Missiles, drones et avions : les contrats de l’OTAN couvrent les capacités les plus stratégiques

Les programmes présentés à Ankara donnent une idée précise des priorités de l’OTAN. La surveillance aérienne et maritime occupe une place importante. Onze Alliés participent ainsi au projet destiné à acquérir jusqu’à dix avions GlobalEye de Saab. Ces appareils doivent contribuer au renouvellement des capacités aéroportées d’alerte avancée de l’Alliance et remplacer une partie de l’actuelle flotte de Boeing E-3A. En parallèle, le Danemark, la Finlande, l’Allemagne et la Norvège ont annoncé l’acquisition de cinq drones MQ-4C Triton au maximum. Construits par Northrop Grumman, ces appareils peuvent effectuer des missions de très longue durée à haute altitude et sont principalement destinés à la surveillance maritime. Leur mise en œuvre reposera également sur des partenaires européens, dont Airbus Defence and Space. L’Alliance renforce aussi ses capacités logistiques. Sept pays, parmi lesquels la France, le Royaume-Uni, l’Espagne et la Pologne, ont lancé un projet multinational autour de l’Airbus A400M. La flotte commune de ravitailleurs A330 MRTT poursuit parallèlement son développement. La Finlande a rejoint le programme et un dixième appareil doit être livré, avec un objectif final de douze avions. Ces dispositifs permettent aux pays de mutualiser les coûts, le soutien logistique et certaines missions.

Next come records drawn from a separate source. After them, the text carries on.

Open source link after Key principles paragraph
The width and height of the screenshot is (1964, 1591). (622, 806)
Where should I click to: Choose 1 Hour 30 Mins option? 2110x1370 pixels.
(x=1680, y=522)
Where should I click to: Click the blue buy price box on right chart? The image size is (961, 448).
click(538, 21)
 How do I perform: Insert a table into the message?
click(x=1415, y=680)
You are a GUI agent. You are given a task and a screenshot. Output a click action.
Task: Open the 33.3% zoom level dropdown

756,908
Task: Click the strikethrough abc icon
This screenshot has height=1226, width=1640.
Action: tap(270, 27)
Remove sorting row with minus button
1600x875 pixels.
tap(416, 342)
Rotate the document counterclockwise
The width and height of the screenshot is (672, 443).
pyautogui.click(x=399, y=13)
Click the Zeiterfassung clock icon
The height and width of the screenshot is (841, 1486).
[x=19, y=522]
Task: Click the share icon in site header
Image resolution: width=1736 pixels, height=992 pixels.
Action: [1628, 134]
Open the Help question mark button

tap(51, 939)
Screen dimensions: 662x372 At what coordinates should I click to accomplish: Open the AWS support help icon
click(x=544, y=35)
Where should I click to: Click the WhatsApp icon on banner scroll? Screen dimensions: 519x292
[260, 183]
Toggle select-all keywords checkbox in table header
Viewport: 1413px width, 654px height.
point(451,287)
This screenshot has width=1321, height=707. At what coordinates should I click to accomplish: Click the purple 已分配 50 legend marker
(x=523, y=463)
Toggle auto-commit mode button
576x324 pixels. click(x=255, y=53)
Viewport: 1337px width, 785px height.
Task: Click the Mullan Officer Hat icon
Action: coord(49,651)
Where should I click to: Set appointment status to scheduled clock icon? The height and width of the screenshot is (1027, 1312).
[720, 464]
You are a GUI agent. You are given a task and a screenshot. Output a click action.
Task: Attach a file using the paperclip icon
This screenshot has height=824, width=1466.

Les missiles constituent l’autre volet majeur de cette montée en puissance. Lockheed Martin et Rheinmetall ont signé à Ankara un protocole d’accord visant à créer une coentreprise pour fabriquer, intégrer et distribuer les missiles ATACMS en Europe. Si le projet aboutit, il s’agirait d’une évolution significative pour la production européenne de munitions de précision américaines. Le Royaume-Uni a, de son côté, annoncé un investissement de 190 millions de livres sterling dans le Precision Strike Missile, ou PrSM, de Lockheed Martin. Cette arme balistique supersonique est conçue pour atteindre des cibles jusqu’à environ 500 kilomètres. Londres pourrait recevoir ses premiers exemplaires à partir de 2027, sous réserve d’un accord avec les États-Unis et l’Australie, déjà partenaires du programme. Les investissements dépassent enfin les équipements strictement militaires. Accenture et Leonardo ont obtenu un contrat estimé à environ 200 millions d’euros sur sept ans pour développer et exploiter une nouvelle infrastructure numérique sécurisée de l’OTAN, destinée à près de 29.000 utilisateurs. Isar Aerospace et Maritime Launch Services ont également conclu un accord autour d’une nouvelle infrastructure de lancement au Canada pour la fusée Spectrum. Cette diversité montre que les plus de 50 milliards de dollars annoncés à Ankara ne constituent pas un contrat unique. Ils regroupent une série de projets industriels, de commandes et d’engagements multinationaux. Leur point commun est de répondre au même objectif : transformer rapidement la hausse des budgets de l’OTAN en capacités militaires disponibles, tout en renforçant les chaînes industrielles des deux côtés de l’Atlantique.